Back in Diver land I have been doing much research on the culture behind the Shakuhachi, a traditional Japanese bamboo flute who's use dates back to 13th century zen monks, or komuso, who used the flute during prayers and meditation and to seek alms on the street. Music for this flute was organized into honkyoku, individual pieces that varied in tone, tempo and length. Here is an example, entitled Akita sugagaki:
In the 18th century, a komuso named Kinko Kurosawa was commissioned by the shogunate to travel throughout the lands of Japan to document the enormous variety of honkyoku that existed by that time.
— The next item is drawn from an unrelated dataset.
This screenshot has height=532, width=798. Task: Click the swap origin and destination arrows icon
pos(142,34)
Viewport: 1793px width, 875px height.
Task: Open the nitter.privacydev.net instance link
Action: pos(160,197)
Incredibly, many of these honkyoku are taught and performed without the aid of scripted music. I have been in contact with Shakuhachi master Michael Chikuzen Gould (not to be confused with UM percussion professor Michael Gould, although the two have collaborated). We are hoping to work out a mechanical license agreement so that I can use his gorgeous recordings in the sound design for The Diver.
The Diver, by the way, is heavily influenced by traditional Japanese Noh theatre which, while an incredibly beautiful art, can appear very jarring to western audiences due to its slow pace and the unique vocal style employed:
I am hoping to adopt the instrumentation of Noh for some of my designs, including a shoulder-played drum called a Kotsuzumi, a hip-drum called a Otsuzumi, and the unmistakeable high-pitched Nohkan flute.
It will be fun and very hard to bring a new twist to the usual use of these instruments; on the other hand, it seems that most Japanese musicians and actors have trained for their entire lives to become masters, so I probably won't have a choice :).